Al-Baghdadi died after he blew himself up with a suicide vest during a US raid of the Syrian camp he was being held at on October 26 this year.
Usman, 28, who was previously convicted of a plot to blow up the London Stock Exchange in 2012, was shot to death by police after his attack.
The terrorist was known to security chiefs who believe he was one of 20,000 UK jihadi suspects known to police and MI5.
Colonel Richard Kemp, ex-COBRA security committee chief, told the Sun: ‘If he turns out to be an Islamic terrorist, he was likely inspired by Islamic State.
‘It is even possible his action was in revenge for al-Baghdadi’s death.
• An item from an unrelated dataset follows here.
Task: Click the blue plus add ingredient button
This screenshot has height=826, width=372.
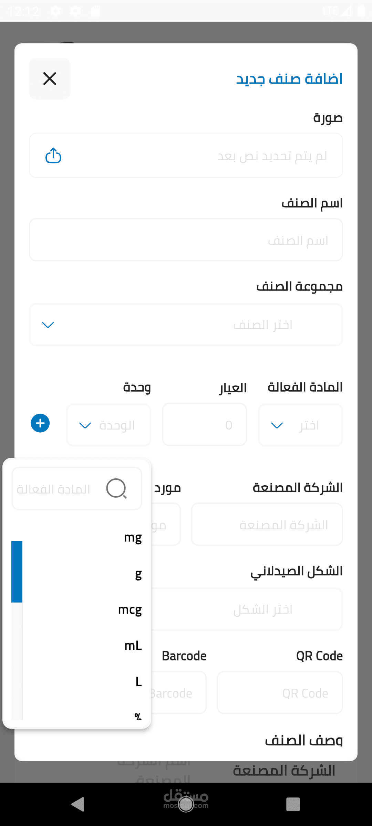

It’s something ISIS has called for since the US Delta Force raid in Syria.’
Assistant Commissioner, Neil Basu confirmed that Khan killed a man and a woman and even left five others injured before he was shot dead by armed police.
Commissioner Basu also revealed that Khan, who was from Stoke-on-Trent, had previously been arrested on December 20, 2010, four days before he and his nine-strong Al-Qaeda-inspired gang had planned to plant a bomb in the toilets of the London Stock Exchange.
Khan was jailed for eight years in 2012 and then released on licence in December 2018. He was still wearing a monitoring tag at the time of yesterday’s attack.
According to Commissioner Basu, yesterday’s attack came after the terror threat in the UK was reduced from ‘severe’ to ‘substantial’.